Document passage
+--

Almost definitely a bad power supply unit. I would replace it and see if the issue disappears.

Make sure you purchase a replacement that has enough wattage. Look on the old one and replace it with a similar wattage unit. Most OEM systems will work fine with a 400W unit.


----------



## TerryNet (Mar 23, 2005)

I also always think of power supply unit first. But could be overheating or a memory defect.


----------



## jenae (Mar 17, 2013)

Hi, yes as mentioned PSU is always suspect, you can shed some light on this. Go to search and type:- eventvwr.msc (press enter) Event viewer will open. Expand windows logs and select system, On the right under Actions select "filter current logs" now in the filter box <all event ID's> type1074,1076 and press OK. Shutdown logs will show.

See if you can locate the cause.


----------



## SHoHo (Jul 9, 2017)

Thank you all! I will try out your suggestions as soon as I can (probably not tomorrow....) and will post what happens.


----------



## SHoHo (Jul 9, 2017)

Just followed jenae's excellent instructions... strangely it isn't showing all the shutdowns (there are far too few) - but of the unplanned ones that it is showing they are all like this:

_The process C:\Windows\System32\RuntimeBroker.exe (DOWNSTAIRS) has initiated the power off of computer DOWNSTAIRS on behalf of user DOWNSTAIRS\Sue for the following reason: Other (Unplanned)
Reason Code: 0x0
Shutdown Type: power off_

So the problem is with RuntimeBroker.exe, which also seems to link back to the problem of the PC not waking from sleep. I've had a quick search and found a couple of people with the same issue, but unresolved....will investigate further. Many thanks.


----------



## SHoHo (Jul 9, 2017)

+--

Data provided
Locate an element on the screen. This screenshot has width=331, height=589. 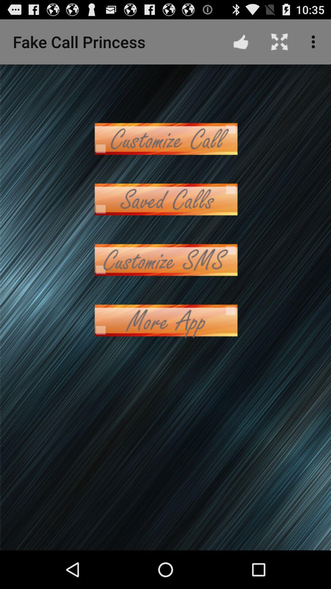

+--

Stated problem
Transcribe the passage of the forum thread on unplanned PC shutdowns between "Almost definitely a" and "a 400W unit.", inclusive.

Full answer
Almost definitely a bad power supply unit. I would replace it and see if the issue disappears.

Make sure you purchase a replacement that has enough wattage. Look on the old one and replace it with a similar wattage unit. Most OEM systems will work fine with a 400W unit.